I can share my question with my father. I still remember the quiet afternoon as we sat alone. “Dad, I want to ask you a question and I want you to think about it before you respond.” He nodded.

“Have you ever thought about how your relationship with your father affected the way you related to me?” Nothing from my family or our history prepared me for what he shared. While sharing, my mother entered the room and added more painful family shame.  I do not think it is appropriate for me to share what all flowed out that day, but I can share the results.

First, I can share how it hit me. It was painful, awesome, and ultimately freeing. In one conversation, my toxic family history poured out and opened the door to freeing me from that past. It led to a deeper relationship with my father. I called my wife that night and we cried together.

Interestingly, I never told my son about this, but soon things began to change between us. One day he called and pleaded to come home and live with us. I almost said no, but my wife looked at me, and crying nodded yes! So began a long year of reconciliation. As Warren said, he no longer had to carry my pain. Of course, by then, he had plenty of his own.

To my son’s credit, after moving home, he restarted his education, got a job, and began to blossom.  A year later, he asked us to consider supporting him in applying for college. We smiled and said, “Well, if you think that is something you want to do.” He was grateful. That night as we prepared for bed. We said our shortest and most joyful prayer. YESSSSSS! Thank you, Lord.

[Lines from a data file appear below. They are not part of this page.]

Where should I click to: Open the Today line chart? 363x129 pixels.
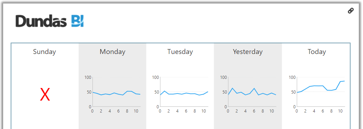(x=317, y=94)
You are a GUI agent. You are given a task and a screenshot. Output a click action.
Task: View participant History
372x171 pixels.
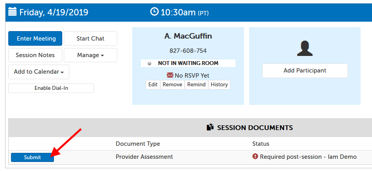(219, 85)
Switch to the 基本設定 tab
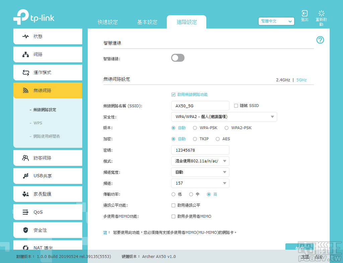Viewport: 343px width, 263px height. [148, 21]
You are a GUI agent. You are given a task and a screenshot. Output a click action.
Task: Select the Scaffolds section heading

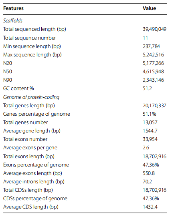[x=13, y=20]
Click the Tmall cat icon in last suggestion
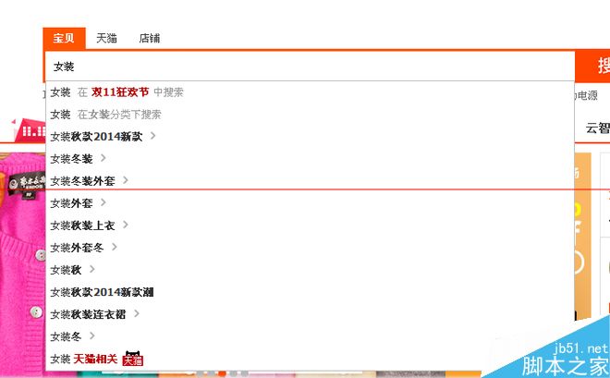Viewport: 610px width, 378px height. pos(133,359)
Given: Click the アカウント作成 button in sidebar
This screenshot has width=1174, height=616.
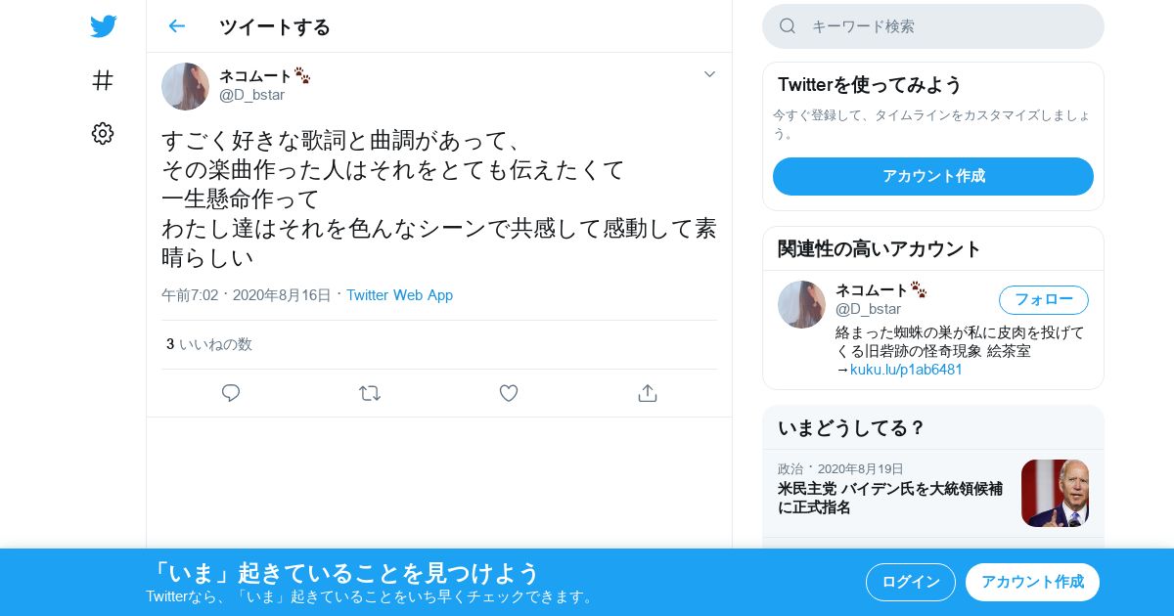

Meeting the author: When I became a member of the Staff of Christ Church in Plano and began Vital Church Ministry, I discovered that Paul Warren and his wife were members. I invited him to coffee. After we sat down, I said to him, “Doc, your book changed my life!” At the end of our time, he smiled and thanked me for sharing. Then, right there in the coffee shop, we cried together tears of healing. 

He has since gone on to the land of light and love. I shall never forget him or his book, his lessons, and his great kindness to me.

Thanks for listening. Some of you may find this book helpful too.

Kids Who Carry Our Pain is by Dr. Paul Warren and Dr. Robert Hemfelt and is part of the Minirth Meier Series and Published by Thomas Nelson 1990.